Apply what you read
a. Extract the section of the MusicBrainz database thread that begins with the words containing "alastairp · June 20, 2017, 3:09pm" and ends with "the musicbrainz database!".
b. Name every command the MusicBrainz database thread suggests running in psql.
c. Carry on the MusicBrainz database thread past its final sentence.

Selected extract
= = = = = = =
What did you test after connecting? You should probably look at some basic postgresql tutorial to check the database state. For example the command \d+ inside psql should give you the name of tables defined in your database and SELECT COUNT(*) FROM XXX; where XXX is a table name should tell if you really have data inside.

I don’t know if the replication step is required to have data in your database or just for synchronisation, you’ll have to find someone who knows the VM setup

For stuff like that you can also ask the MetaBrainz channel on IRC where musicbrainz developers hang,

alastairp · June 20, 2017, 3:01pm

Postgres has multiple schemas, which are logical separations of tables inside a database. Musicbrainz is in a schema called musicbrainz - perhaps this isn’t automatically set when you log in to postgres.
Try and run this in your psql shell before running a command:

set search_path='musicbrainz';

alastairp · June 20, 2017, 3:09pm

Just to confirm, I think you have the following setup:

[mac] -> [virtualbox] -> [musicbrainz vm]

The fact that you get an error message from postgres (“FATAL: password authentication failed”) is good, but I have a funny feeling that you are also running postgres on your mac. Is this the case? If so, you’re trying to connect to it from PSequel (port 5432) and it’s not working, because this is not the musicbrainz database!
= = = = = = =
Exercise data
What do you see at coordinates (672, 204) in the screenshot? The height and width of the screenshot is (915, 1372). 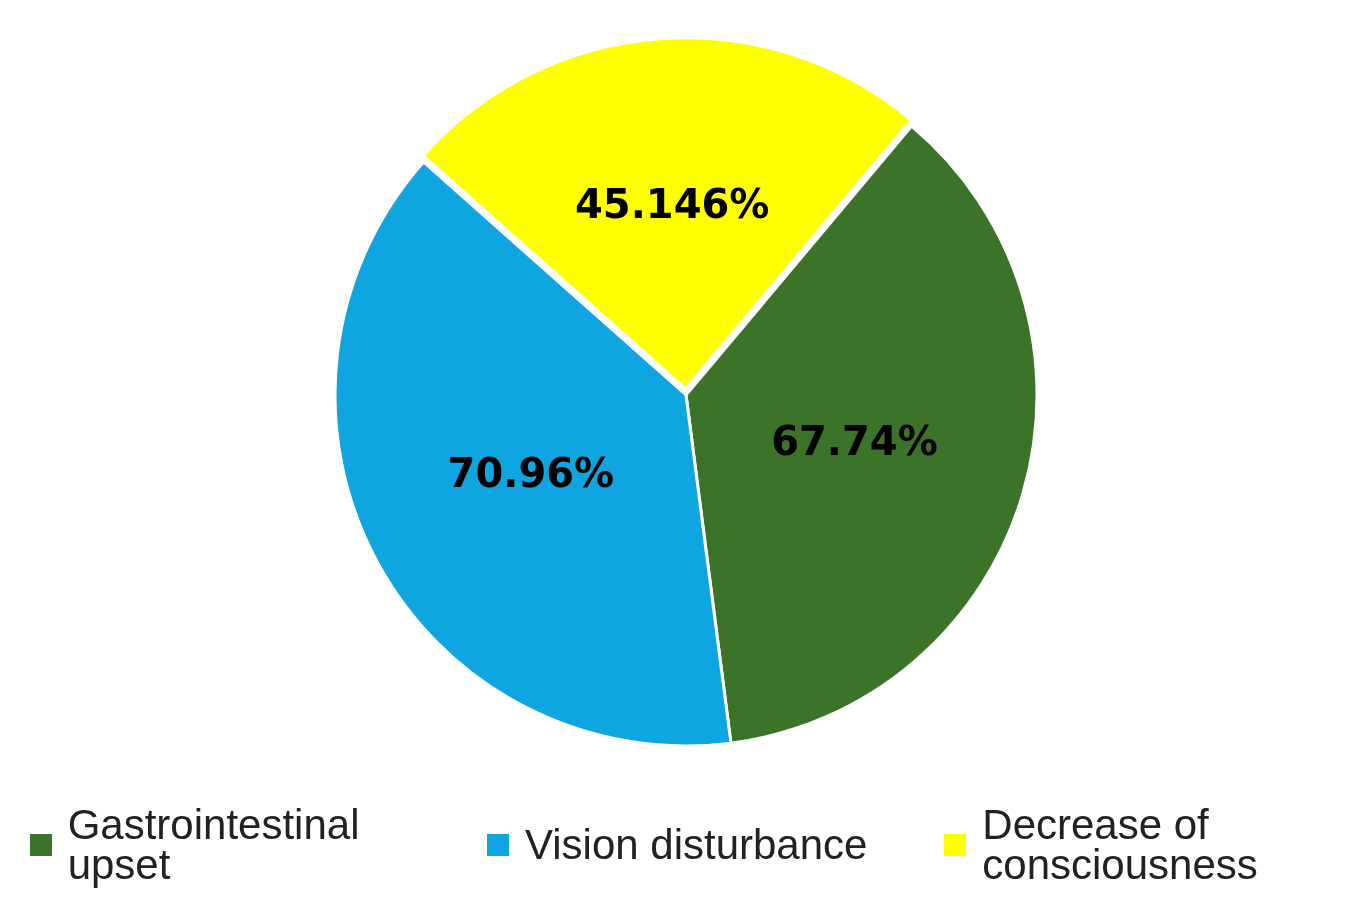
= = = = = = =
Answers to the problems
a.
alastairp · June 20, 2017, 3:09pm

Just to confirm, I think you have the following setup:

[mac] -> [virtualbox] -> [musicbrainz vm]

The fact that you get an error message from postgres (“FATAL: password authentication failed”) is good, but I have a funny feeling that you are also running postgres on your mac. Is this the case? If so, you’re trying to connect to it from PSequel (port 5432) and it’s not working, because this is not the musicbrainz database!

b.
\d+
SELECT COUNT(*) FROM XXX;
set search_path='musicbrainz';

c.
In order to connect to the musicbrainz vm database you need to do the following:

Make sure that virtualbox has port forwarding: Go to machine settings in virtualbox → Network → Adapter 1 → Advanced → Port forwarding. Make sure there is a line tcp15432 / TCP / / 15432 / / 5432"
Make sure you have this patch applied: Use fig ? · Issue #1 · metabrainz/musicbrainz-docker · GitHub (this should be merged by the next time we release an up-to-date vm)
On your mac, connect to Host: localhost, Port 15432. This will go from the mac to virtualbox, then into docker, then to the postgres database.

With the patch from 2. applied you should also be able to connect inside an ssh connection (inside the virtualbox vm) to host localhost, port 5432, instead of having to use 172.17.0.4.

ruben_sav · June 20, 2017, 3:55pm

Thanks for the quick responses!

Indeed to both.

I’m going to need to study a bit tomorrow to find out how to accomplish step 2. For now I did try steps 1. and 3. because I thought that might work. Port forwarding seems correct and for now I just kept the IP instead of localhost, but it didn’t work (error is still “timeout expired”, I guess step 2. is necessary either way?).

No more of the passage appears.